Locate every line of the material below that contains the word "This" and copy each of those lines in full, treating uppercase and lowercase as different.

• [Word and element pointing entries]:
= = =
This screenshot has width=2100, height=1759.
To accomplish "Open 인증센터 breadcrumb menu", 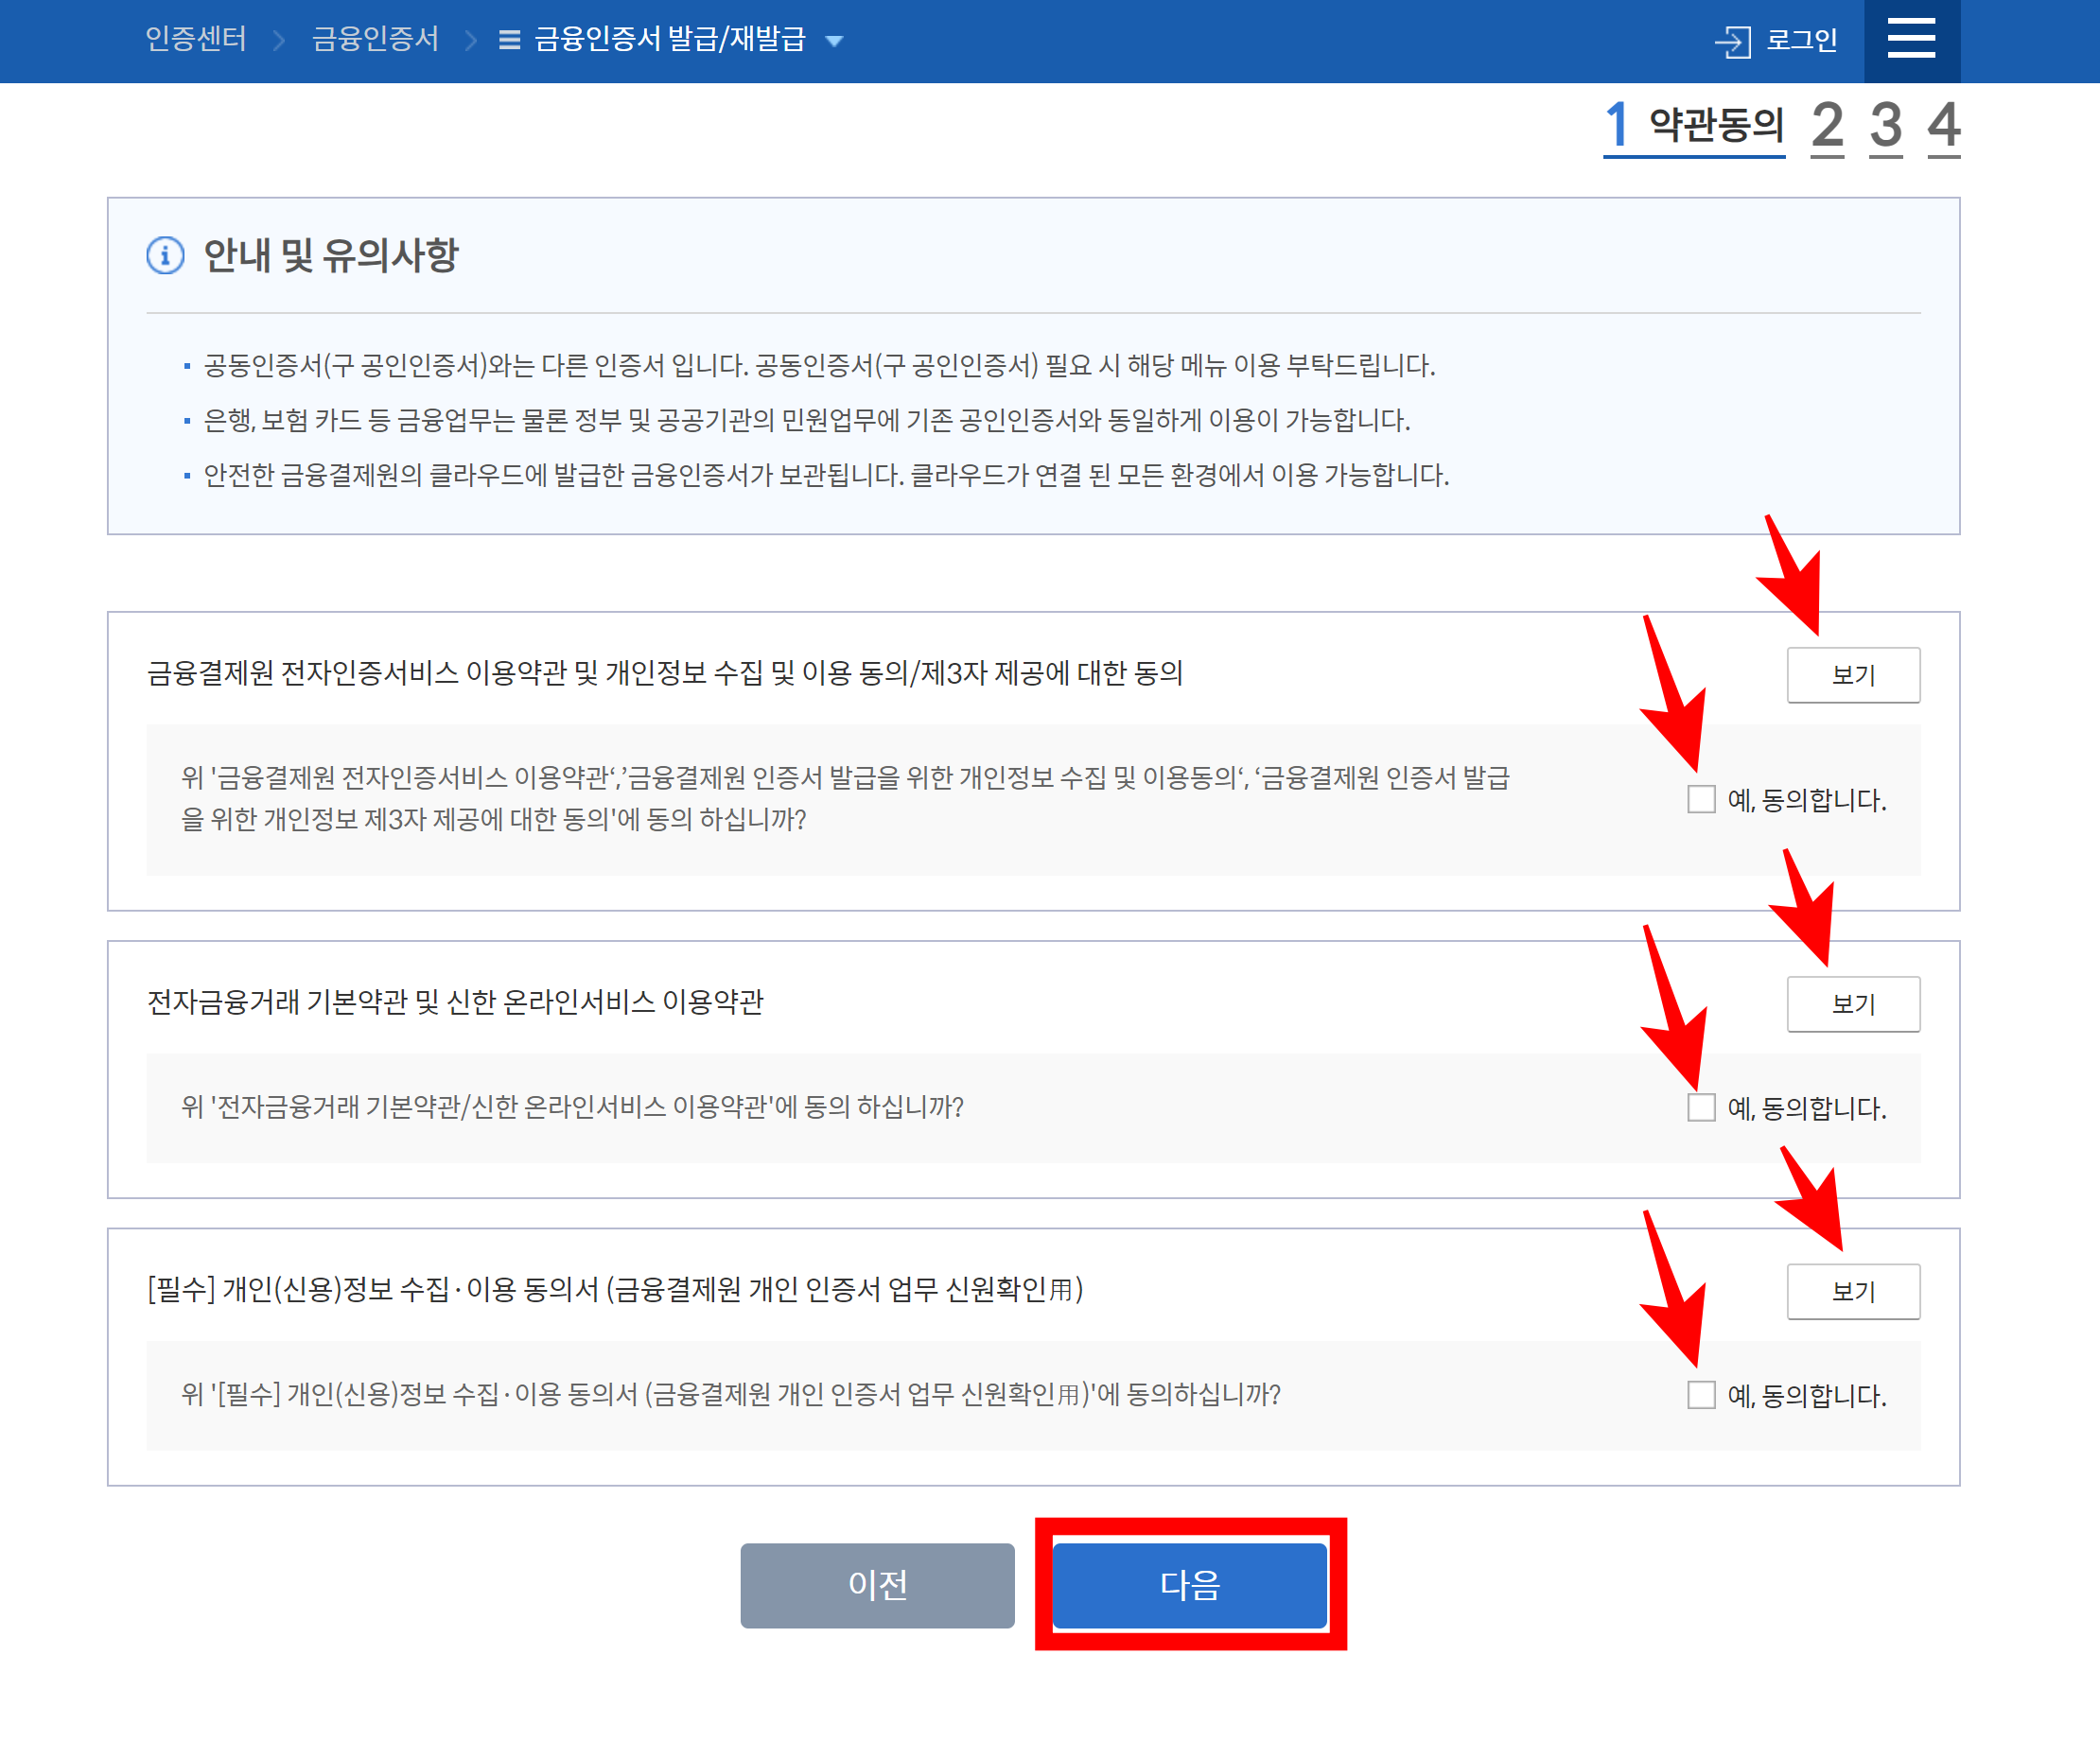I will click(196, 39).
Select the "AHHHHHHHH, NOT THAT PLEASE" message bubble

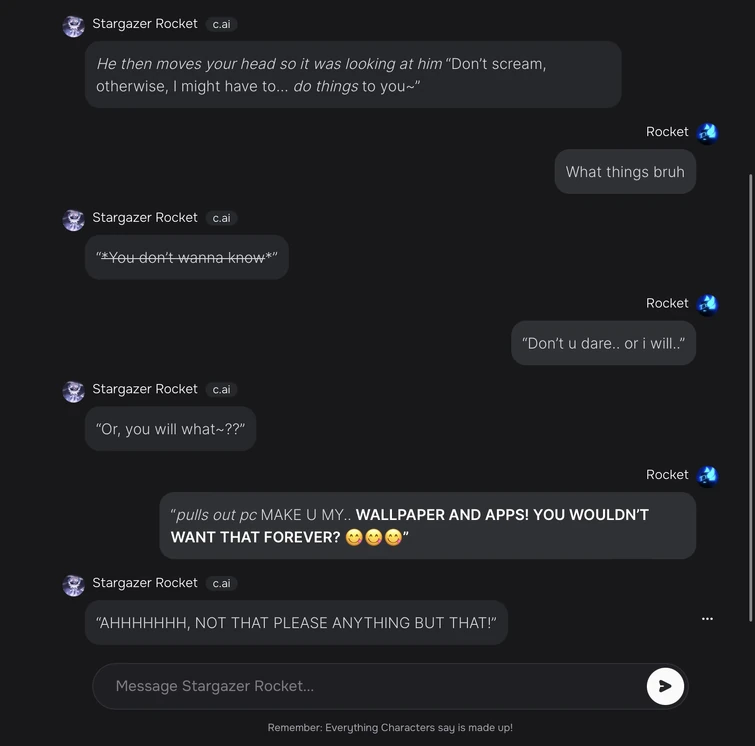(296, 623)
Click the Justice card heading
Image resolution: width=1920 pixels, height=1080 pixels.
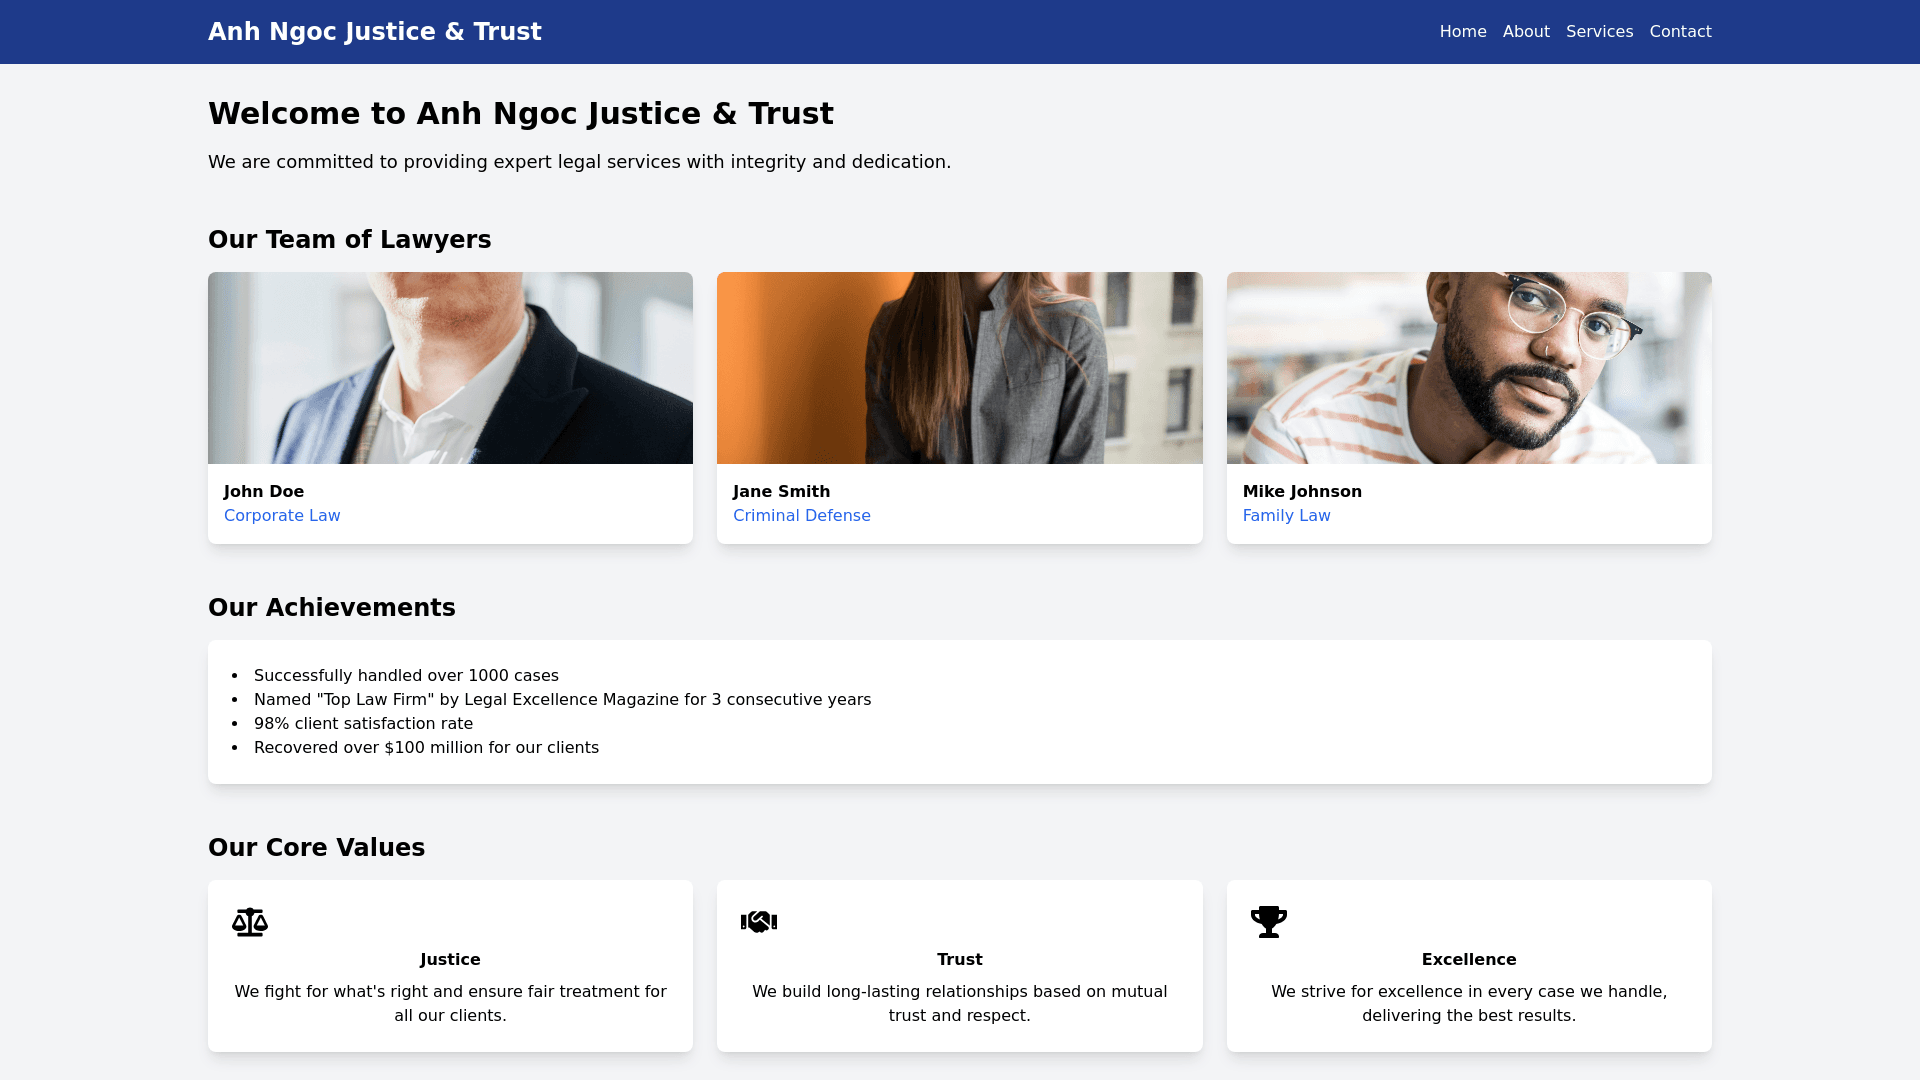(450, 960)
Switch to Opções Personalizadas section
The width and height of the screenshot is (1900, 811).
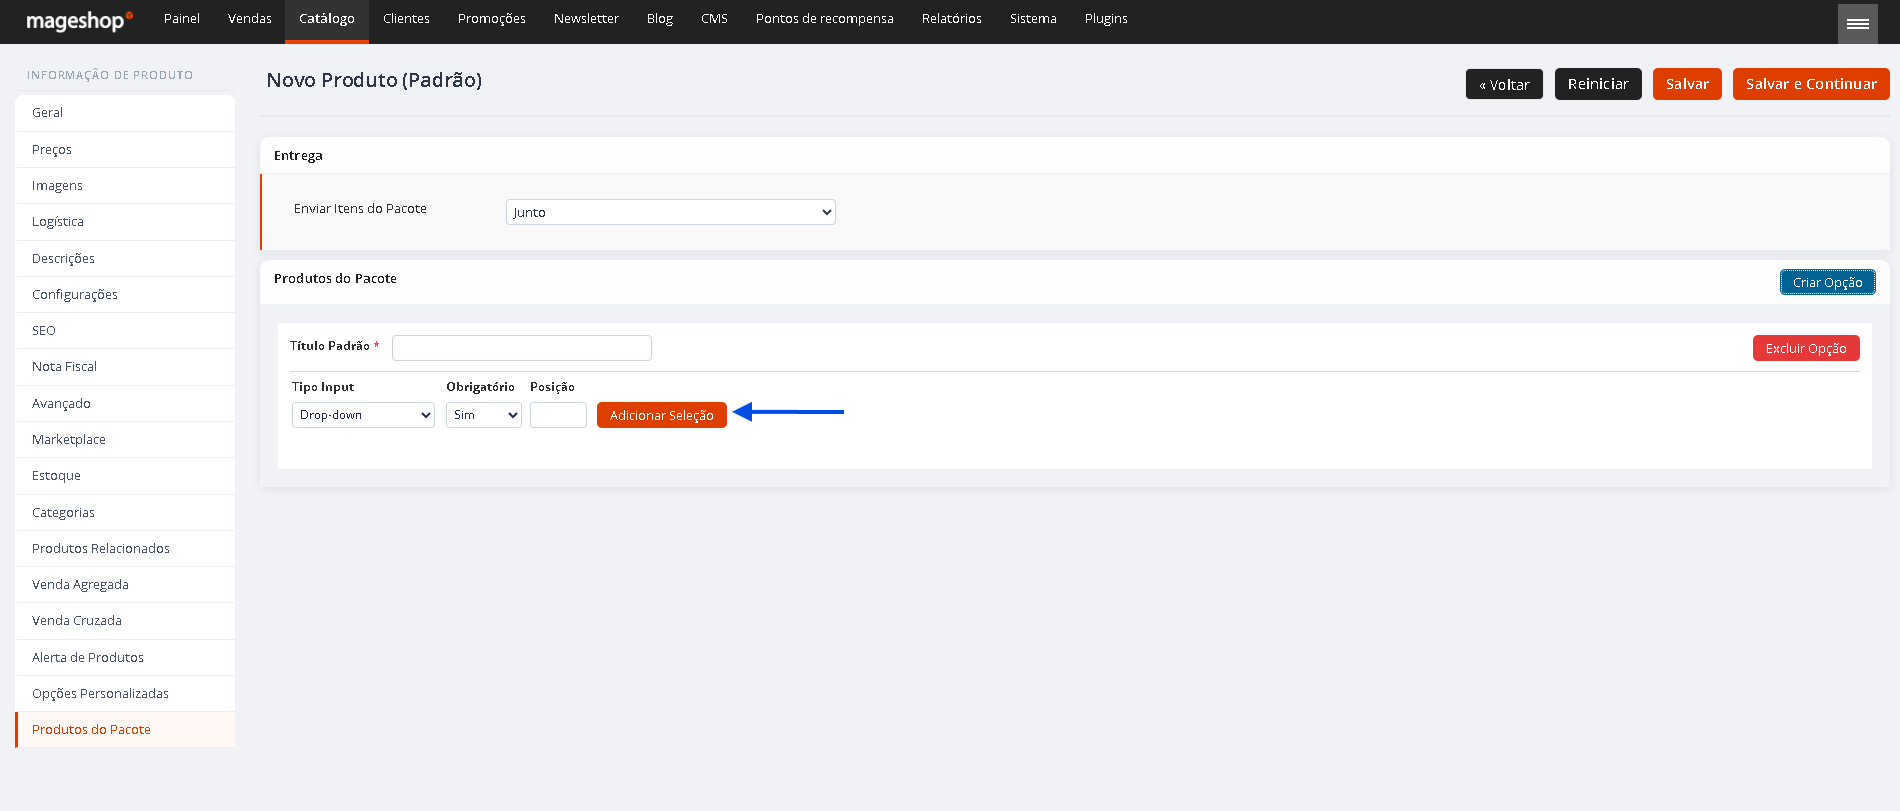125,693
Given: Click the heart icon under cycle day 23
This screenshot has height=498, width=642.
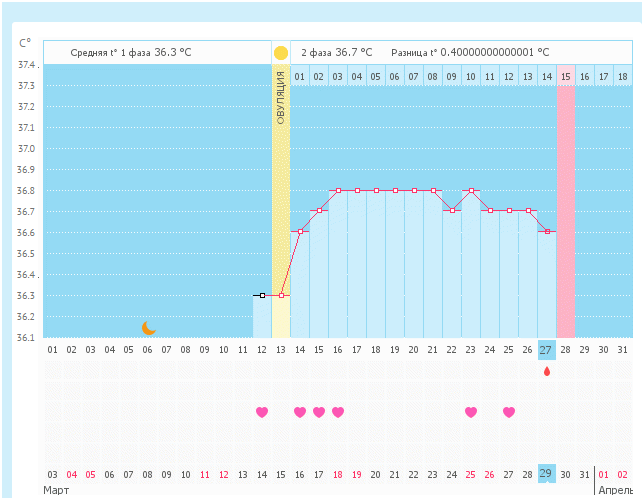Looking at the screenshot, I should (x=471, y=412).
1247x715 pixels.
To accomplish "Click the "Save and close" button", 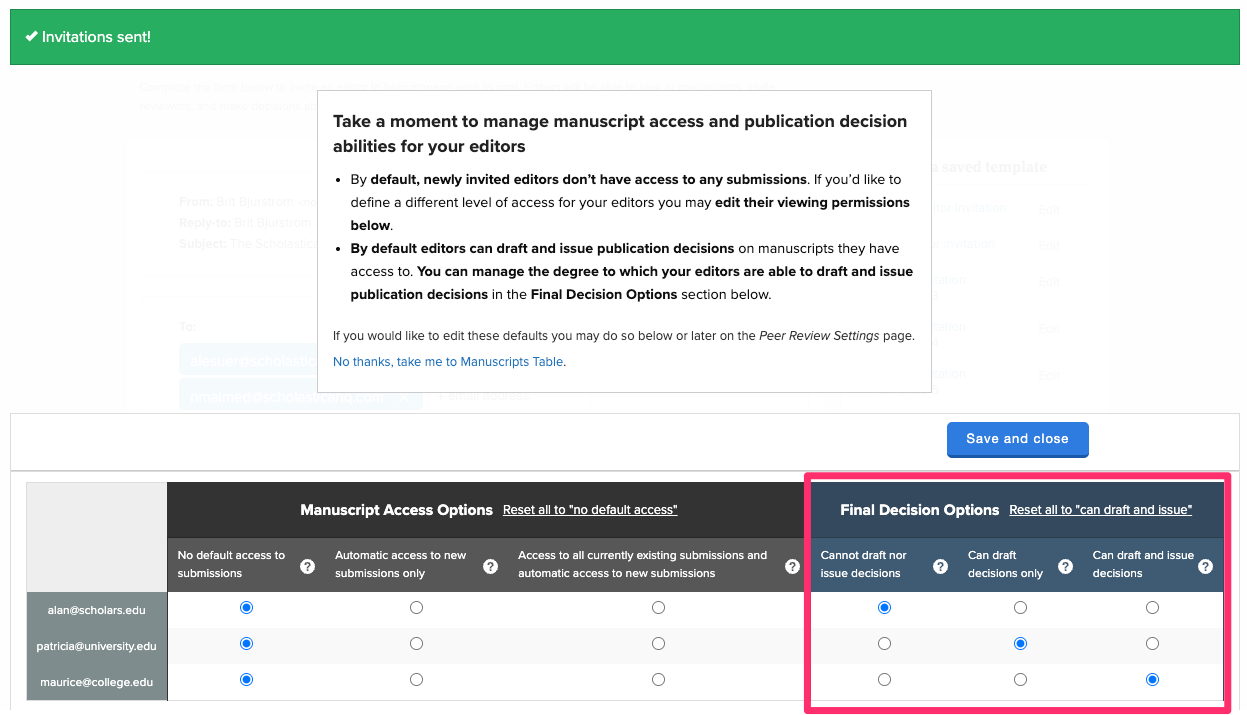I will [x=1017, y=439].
= = =
• [REPLY]:
This screenshot has width=2100, height=1759.
This screenshot has height=498, width=642.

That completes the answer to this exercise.